COIFFURE OF A WOMAN
Lastly, there is the iniquity of false hair—as if the good God did not know the proper amount of herbage to grow from each female head! Once there was a holy man who could heal the sick. A young noblewoman suffered from grievous headaches. The miracle worker took one glance at her towering headpiece. "First," said he, "remove that scaffolding which surmounts your head. Then will I pray for you with great confidence." The sacrifice was too great, and she refused; yet erelong her anguish became unendurable and the holy man was recalled. He compelled her to cast away all her false hair and colored bands and swear never to resume them. Immediately then he began to pray—and, behold! her headache departed.
These sermons and Adela's sisterly warnings produce as much result as such admonitions can.
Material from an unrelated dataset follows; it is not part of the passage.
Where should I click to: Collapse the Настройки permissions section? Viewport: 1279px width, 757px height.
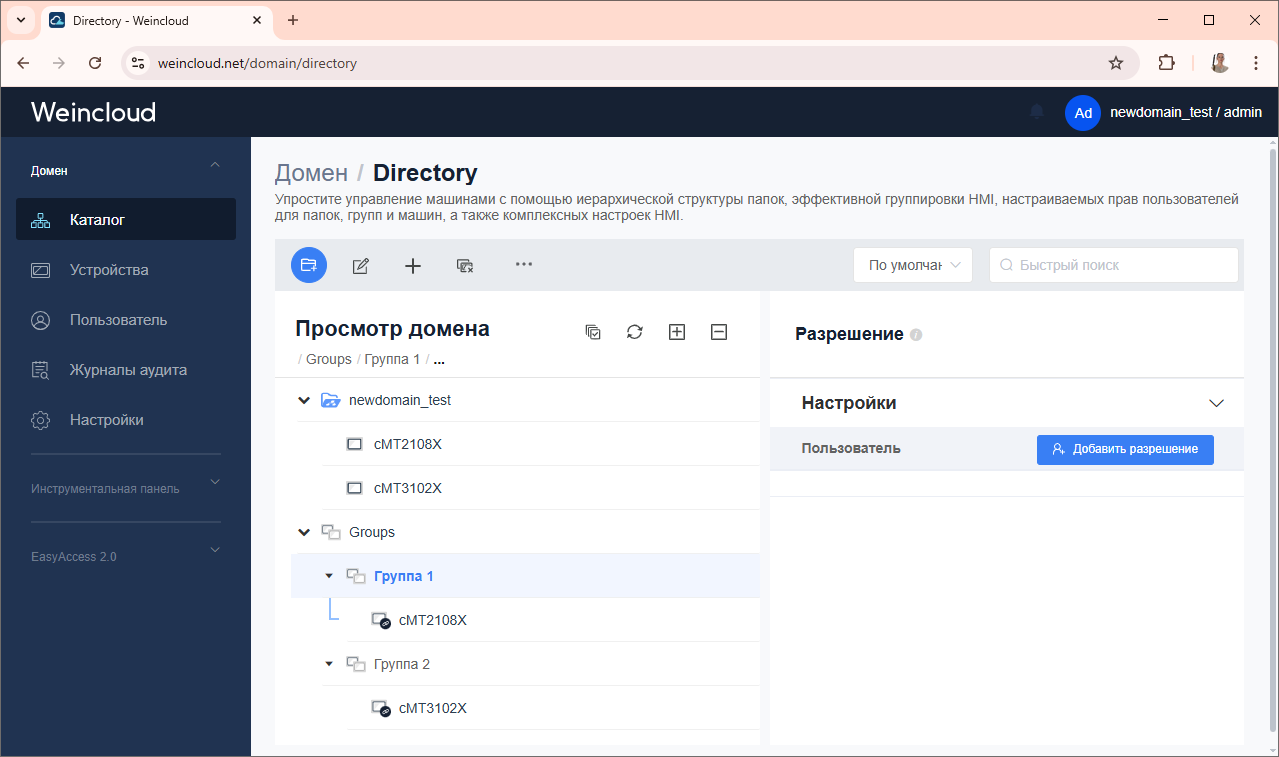coord(1216,403)
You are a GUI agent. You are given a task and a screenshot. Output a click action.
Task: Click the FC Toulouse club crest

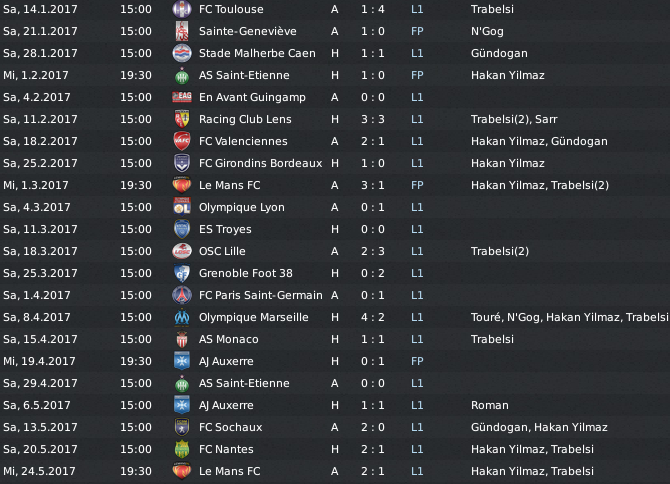tap(182, 9)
Alienor will go through life, now dreading for her comeliness and now for her soul, but never quite imperiling either. Yet she is surely less frivolous than the family rivals, the Foretvert dames—who (tasteless creatures!) could adorn a whole cathedral of saints' images with their paint pots.
There are sometimes seen around St. Aliquis certain obnoxious people who are compelled to wear conspicuous garments in order that others may be warned and thus avoid physical or moral contamination. If you meet a man with a gray coat and a scarlet hat, pass at a distance—he is a leper. If he has a big circle of saffron cloth sewed on his breast, look to your money—he is a Jew. If he has a cross sewed on each side of his breast, say a prayer—he is a released heretic. Finally, if you go to Pontdebois and come upon sundry unveiled females in scarlet dresses, accost them not if you are a decent man—they are women of the town.
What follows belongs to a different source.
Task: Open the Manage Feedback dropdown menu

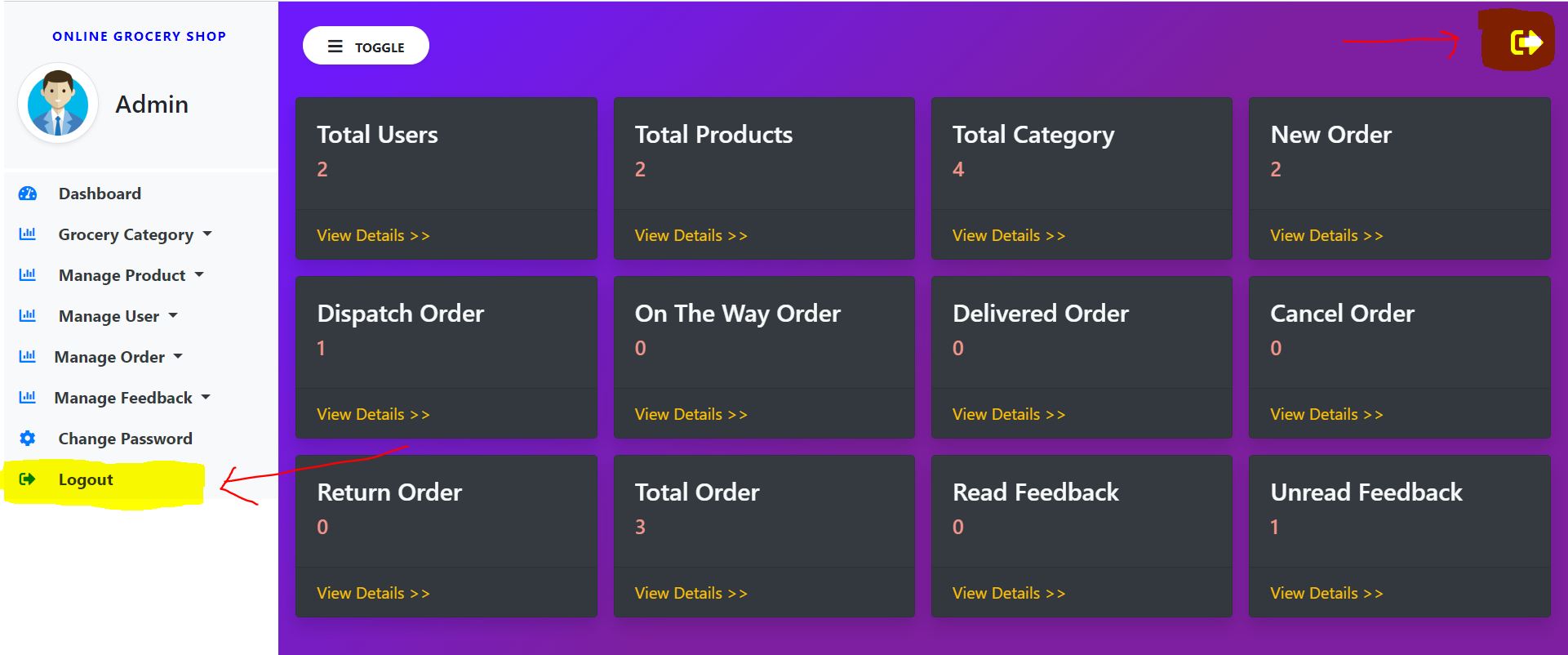Action: 132,398
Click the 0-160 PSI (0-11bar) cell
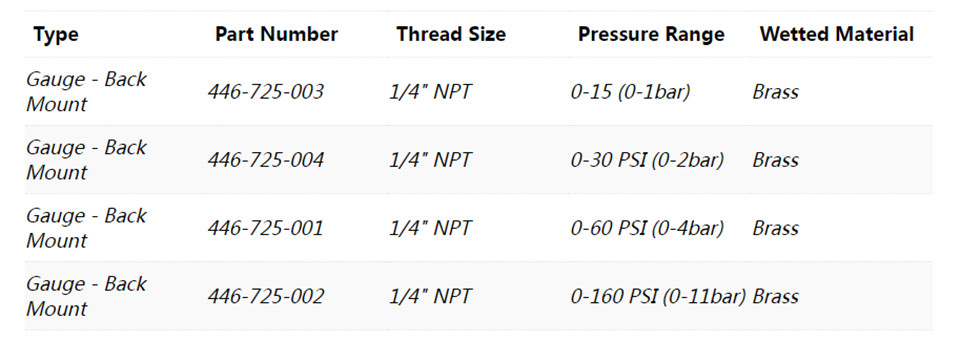The image size is (960, 361). [658, 297]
At last we have seen the general nature of the garments which are to make gay Alienor's wedding. It is time for the wedding itself.
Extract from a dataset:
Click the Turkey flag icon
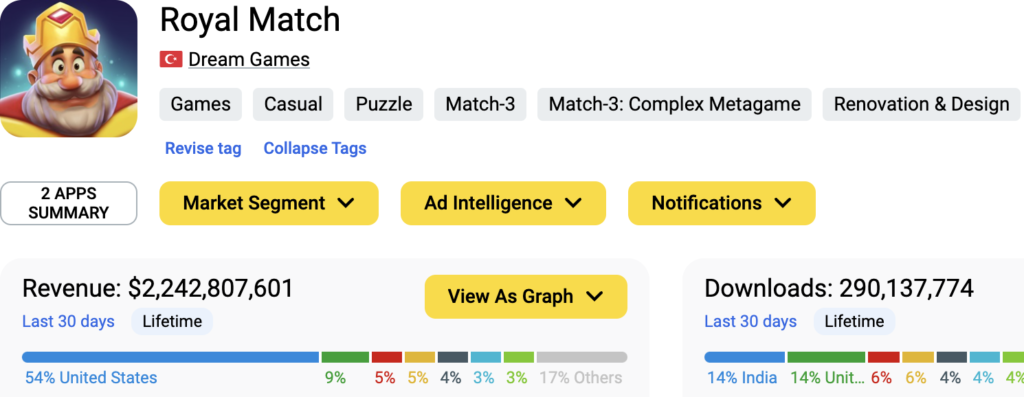Image resolution: width=1024 pixels, height=397 pixels. pos(171,59)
Marriage, in noble families often does not mean the union of two souls, but of two fiefs. The average baron marries to extend his seigneury and to rear up sons to defend it. A wife represents an estate and a castle. Not many young men marry before they have been knighted. After that they are glad to enter into holy wedlock, for the normal way an aspiring young cavalier whose father is living can gain independence is through his wife's dowry, unless his father allows him a share of the barony.
Ages for Marriage
Since young men are not often knighted until late in their teens or even beyond twenty, weddings on their side seldom take place early. Girls, however, become marriageable sooner. South Country troubadours assert that love can begin to claim a girl when she is thirteen; she is then eligible for marriage. If she has not "given her heart" by the time she is twenty-one there is no hope for her, save in a nunnery; and old maids find no recognized place in society whether in castle, city, or peasant hut.[26]